Could you reproduce all of these records exactly?
[[ RECORDS FOR THE EXERCISE, beginning ]]
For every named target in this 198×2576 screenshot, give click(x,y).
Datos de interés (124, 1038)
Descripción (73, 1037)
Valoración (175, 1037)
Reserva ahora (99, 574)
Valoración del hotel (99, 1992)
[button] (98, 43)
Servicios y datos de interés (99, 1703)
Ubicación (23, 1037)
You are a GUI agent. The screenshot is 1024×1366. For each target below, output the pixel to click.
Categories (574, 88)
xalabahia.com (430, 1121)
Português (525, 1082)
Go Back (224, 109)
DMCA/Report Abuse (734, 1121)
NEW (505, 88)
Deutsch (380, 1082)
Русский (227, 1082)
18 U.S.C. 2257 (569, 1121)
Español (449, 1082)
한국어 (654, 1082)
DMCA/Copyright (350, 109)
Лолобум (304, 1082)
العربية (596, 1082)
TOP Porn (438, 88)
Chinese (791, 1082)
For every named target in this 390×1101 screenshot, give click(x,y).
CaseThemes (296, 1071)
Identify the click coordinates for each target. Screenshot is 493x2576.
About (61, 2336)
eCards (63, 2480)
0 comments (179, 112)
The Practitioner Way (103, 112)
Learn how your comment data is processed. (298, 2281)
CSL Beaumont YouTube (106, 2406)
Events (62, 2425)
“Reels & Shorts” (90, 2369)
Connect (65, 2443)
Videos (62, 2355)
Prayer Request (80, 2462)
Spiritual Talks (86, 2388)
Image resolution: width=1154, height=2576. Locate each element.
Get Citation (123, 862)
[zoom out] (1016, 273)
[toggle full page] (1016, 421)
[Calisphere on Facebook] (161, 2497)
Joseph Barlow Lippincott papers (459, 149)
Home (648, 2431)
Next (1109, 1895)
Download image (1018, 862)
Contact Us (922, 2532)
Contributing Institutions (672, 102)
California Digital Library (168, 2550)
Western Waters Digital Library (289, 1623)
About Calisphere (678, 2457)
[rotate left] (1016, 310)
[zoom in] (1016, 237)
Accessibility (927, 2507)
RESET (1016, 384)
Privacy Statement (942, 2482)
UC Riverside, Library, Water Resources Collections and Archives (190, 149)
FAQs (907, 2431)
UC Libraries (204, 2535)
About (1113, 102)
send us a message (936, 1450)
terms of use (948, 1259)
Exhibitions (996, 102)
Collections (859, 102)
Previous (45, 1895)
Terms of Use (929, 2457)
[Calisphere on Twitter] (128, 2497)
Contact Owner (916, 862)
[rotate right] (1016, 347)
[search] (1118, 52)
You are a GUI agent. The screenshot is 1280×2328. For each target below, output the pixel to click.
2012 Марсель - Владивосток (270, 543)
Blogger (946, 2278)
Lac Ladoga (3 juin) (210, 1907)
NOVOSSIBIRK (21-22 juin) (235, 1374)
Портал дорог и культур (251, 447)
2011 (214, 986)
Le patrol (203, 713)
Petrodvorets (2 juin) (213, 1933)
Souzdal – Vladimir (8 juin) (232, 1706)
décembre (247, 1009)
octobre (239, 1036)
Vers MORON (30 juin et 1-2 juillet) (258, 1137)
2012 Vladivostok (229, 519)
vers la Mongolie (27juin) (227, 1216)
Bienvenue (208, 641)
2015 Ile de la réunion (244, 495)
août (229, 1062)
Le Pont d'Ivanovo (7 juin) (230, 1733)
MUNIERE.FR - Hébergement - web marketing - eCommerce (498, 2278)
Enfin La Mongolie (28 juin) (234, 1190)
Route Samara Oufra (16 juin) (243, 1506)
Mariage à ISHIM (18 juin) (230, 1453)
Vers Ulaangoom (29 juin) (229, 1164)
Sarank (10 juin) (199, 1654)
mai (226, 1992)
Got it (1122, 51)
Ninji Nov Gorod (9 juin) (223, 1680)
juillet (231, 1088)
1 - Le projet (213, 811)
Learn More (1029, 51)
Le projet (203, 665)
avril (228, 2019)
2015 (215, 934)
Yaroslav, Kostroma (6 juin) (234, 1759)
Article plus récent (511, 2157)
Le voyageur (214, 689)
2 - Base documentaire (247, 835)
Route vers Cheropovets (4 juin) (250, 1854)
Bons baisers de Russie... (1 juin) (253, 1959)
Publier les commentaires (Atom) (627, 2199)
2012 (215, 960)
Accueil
[[ RECORDS FOR THE EXERCISE, end ]]
### RESPONSE TO THE EXERCISE
For every named target in this 198×2576 screenshot, give click(x,y).
Datos de interés (124, 1038)
Descripción (73, 1037)
Valoración (175, 1037)
Reserva ahora (99, 574)
Valoración del hotel (99, 1992)
[button] (98, 43)
Servicios y datos de interés (99, 1703)
Ubicación (23, 1037)
You are a GUI agent. The screenshot is 1024×1366. For each target below, output the pixel to click.
Categories (574, 88)
xalabahia.com (430, 1121)
Português (525, 1082)
Go Back (224, 109)
DMCA/Report Abuse (734, 1121)
NEW (505, 88)
Deutsch (380, 1082)
Русский (227, 1082)
18 U.S.C. 2257 (569, 1121)
Español (449, 1082)
한국어 (654, 1082)
DMCA/Copyright (350, 109)
Лолобум (304, 1082)
العربية (596, 1082)
TOP Porn (438, 88)
Chinese (791, 1082)
For every named target in this 390×1101 screenshot, give click(x,y).
CaseThemes (296, 1071)
Identify the click coordinates for each target. Screenshot is 493x2576.
About (61, 2336)
eCards (63, 2480)
0 comments (179, 112)
The Practitioner Way (103, 112)
Learn how your comment data is processed. (298, 2281)
CSL Beaumont YouTube (106, 2406)
Events (62, 2425)
“Reels & Shorts” (90, 2369)
Connect (65, 2443)
Videos (62, 2355)
Prayer Request (80, 2462)
Spiritual Talks (86, 2388)
Image resolution: width=1154, height=2576. Locate each element.
Get Citation (123, 862)
[zoom out] (1016, 273)
[toggle full page] (1016, 421)
[Calisphere on Facebook] (161, 2497)
Joseph Barlow Lippincott papers (459, 149)
Home (648, 2431)
Next (1109, 1895)
Download image (1018, 862)
Contact Us (922, 2532)
Contributing Institutions (672, 102)
California Digital Library (168, 2550)
Western Waters Digital Library (289, 1623)
About Calisphere (678, 2457)
[rotate left] (1016, 310)
[zoom in] (1016, 237)
Accessibility (927, 2507)
RESET (1016, 384)
Privacy Statement (942, 2482)
UC Riverside, Library, Water Resources Collections and Archives (190, 149)
FAQs (907, 2431)
UC Libraries (204, 2535)
About (1113, 102)
send us a message (936, 1450)
terms of use (948, 1259)
Exhibitions (996, 102)
Collections (859, 102)
Previous (45, 1895)
Terms of Use (929, 2457)
[Calisphere on Twitter] (128, 2497)
Contact Owner (916, 862)
[rotate right] (1016, 347)
[search] (1118, 52)
You are a GUI agent. The screenshot is 1280×2328. For each target below, output the pixel to click.
2012 Марсель - Владивосток (270, 543)
Blogger (946, 2278)
Lac Ladoga (3 juin) (210, 1907)
NOVOSSIBIRK (21-22 juin) (235, 1374)
Портал дорог и культур (251, 447)
2011 (214, 986)
Le patrol (203, 713)
Petrodvorets (2 juin) (213, 1933)
Souzdal – Vladimir (8 juin) (232, 1706)
décembre (247, 1009)
octobre (239, 1036)
Vers MORON (30 juin et 1-2 juillet) (258, 1137)
2012 Vladivostok (229, 519)
vers la Mongolie (27juin) (227, 1216)
Bienvenue (208, 641)
2015 Ile de la réunion (244, 495)
août (229, 1062)
Le Pont d'Ivanovo (7 juin) (230, 1733)
MUNIERE.FR - Hébergement - web marketing - eCommerce (498, 2278)
Enfin La Mongolie (28 juin) (234, 1190)
Route Samara Oufra (16 juin) (243, 1506)
Mariage à ISHIM (18 juin) (230, 1453)
Vers Ulaangoom (29 juin) (229, 1164)
Sarank (10 juin) (199, 1654)
mai (226, 1992)
Got it (1122, 51)
Ninji Nov Gorod (9 juin) (223, 1680)
juillet (231, 1088)
1 - Le projet (213, 811)
Learn More (1029, 51)
Le projet (203, 665)
avril (228, 2019)
2015 (215, 934)
Yaroslav, Kostroma (6 juin) (234, 1759)
Article plus récent (511, 2157)
Le voyageur (214, 689)
2 - Base documentaire (247, 835)
Route vers Cheropovets (4 juin) (250, 1854)
Bons baisers de Russie... (1 juin) (253, 1959)
Publier les commentaires (Atom) (627, 2199)
2012 (215, 960)
Accueil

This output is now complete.